Painting by Vincent van Gogh

Sunset at Montmajour is a landscape in oils painted by the Dutch artist Vincent van Gogh on 4 July 1888. It was painted while the artist was at Arles, France and depicts a landscape of garrigue with the ruins of Montmajour Abbey in the background. The painting is 73.3 × 93.3 cm. For over 100 years, it was in a Norwegian industrialist's private collection and wrongly assumed to be fake, before being re-examined, authenticated and sold to its current private owner. The painting was temporarily on display from 24 September 2013 until 12 January 2014 as part of an exhibition at the Van Gogh Museum in Amsterdam.

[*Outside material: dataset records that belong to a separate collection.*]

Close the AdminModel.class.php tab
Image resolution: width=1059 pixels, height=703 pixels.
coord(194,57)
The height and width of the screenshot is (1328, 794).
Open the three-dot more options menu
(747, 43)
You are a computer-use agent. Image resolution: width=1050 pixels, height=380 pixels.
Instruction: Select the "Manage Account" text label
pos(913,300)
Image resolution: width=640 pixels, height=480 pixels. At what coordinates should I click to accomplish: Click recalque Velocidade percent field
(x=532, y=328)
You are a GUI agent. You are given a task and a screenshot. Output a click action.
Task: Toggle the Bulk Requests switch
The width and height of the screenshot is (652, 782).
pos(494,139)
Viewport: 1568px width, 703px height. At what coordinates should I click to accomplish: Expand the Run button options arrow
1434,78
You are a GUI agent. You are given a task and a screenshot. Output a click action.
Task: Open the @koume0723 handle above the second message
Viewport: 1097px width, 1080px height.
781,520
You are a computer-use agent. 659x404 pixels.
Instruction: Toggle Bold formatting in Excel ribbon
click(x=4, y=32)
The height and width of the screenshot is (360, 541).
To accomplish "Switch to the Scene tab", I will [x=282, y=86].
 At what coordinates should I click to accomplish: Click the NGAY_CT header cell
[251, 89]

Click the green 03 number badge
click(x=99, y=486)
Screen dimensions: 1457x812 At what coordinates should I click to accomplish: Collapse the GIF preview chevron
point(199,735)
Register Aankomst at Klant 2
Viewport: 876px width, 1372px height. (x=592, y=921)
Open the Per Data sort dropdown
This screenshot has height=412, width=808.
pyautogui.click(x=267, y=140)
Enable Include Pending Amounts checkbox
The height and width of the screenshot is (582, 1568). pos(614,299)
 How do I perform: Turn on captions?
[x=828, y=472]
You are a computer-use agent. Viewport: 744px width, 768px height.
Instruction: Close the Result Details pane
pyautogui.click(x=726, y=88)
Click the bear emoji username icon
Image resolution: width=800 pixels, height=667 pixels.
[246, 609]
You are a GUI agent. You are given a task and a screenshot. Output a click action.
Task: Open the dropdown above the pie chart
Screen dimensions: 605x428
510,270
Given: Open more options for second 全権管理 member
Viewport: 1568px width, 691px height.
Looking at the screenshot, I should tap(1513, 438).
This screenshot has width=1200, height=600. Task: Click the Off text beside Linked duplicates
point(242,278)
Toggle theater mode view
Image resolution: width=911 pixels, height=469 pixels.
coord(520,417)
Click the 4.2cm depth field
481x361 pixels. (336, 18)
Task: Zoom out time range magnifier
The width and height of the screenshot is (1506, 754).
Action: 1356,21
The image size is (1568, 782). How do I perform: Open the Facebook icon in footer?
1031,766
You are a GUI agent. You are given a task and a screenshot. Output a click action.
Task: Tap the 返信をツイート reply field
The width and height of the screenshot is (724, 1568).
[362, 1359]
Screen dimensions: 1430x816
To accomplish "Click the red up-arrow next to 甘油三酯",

Its authenticity was questioned several times before it was confirmed as a genuine van Gogh work in 2013. It is the first full-sized painting by Van Gogh to be newly confirmed since 1928.

==History==
The painting was inventoried among Theo van Gogh's collection of his brother's works in 1890. It was sold in 1901 by his widow, Johanna van Gogh-Bonger, to a Paris art dealer. In 1908, the art dealer sold it to Christian Nicolai Mustad, a Norwegian industrialist who believed it to be the work of van Gogh and displayed the painting at his home. According to Mustad's family, the French ambassador to Sweden, while a guest at Mustad's home, advised that it probably was not by van Gogh. At that time Mustad took it down from display. The painting remained stored in his attic until Mustad's death, when it reappeared as part of his estate.

==Authentication==

In the 1990s, the painting was shown to staff at the Van Gogh Museum, but it was dismissed as not the work of van Gogh because it was not signed. With the development of improved investigative techniques, however, in 2011 a two-year investigation was launched by the Van Gogh Museum to examine the possible authenticity of the painting. The painting was subjected to a detailed investigation of style and materials. It was discovered to have been painted in the same range of paints that appears in works by van Gogh at that period, which led to further research. Among the evidence that confirmed the painting's authenticity was a letter written by Vincent van Gogh to his brother Theo on 5 July 1888, describing a landscape that he had painted the previous day:

"Yesterday, at sunset, I was on a stony heath where very small, twisted oaks grow, in the background a ruin on the hill, and wheatfields in the valley. It was romantic, it couldn’t be more so, à la Monticelli, the sun was pouring its very yellow rays over the bushes and the ground, absolutely a shower of gold. And all the lines were beautiful, the whole scene had a charming nobility. You wouldn’t have been at all surprised to see knights and ladies suddenly appear, returning from hunting with hawks, or to hear the voice of an old Provençal troubadour. The fields seemed purple, the distances blue. And I brought back a study of it too, but it was well below what I’d wished to do."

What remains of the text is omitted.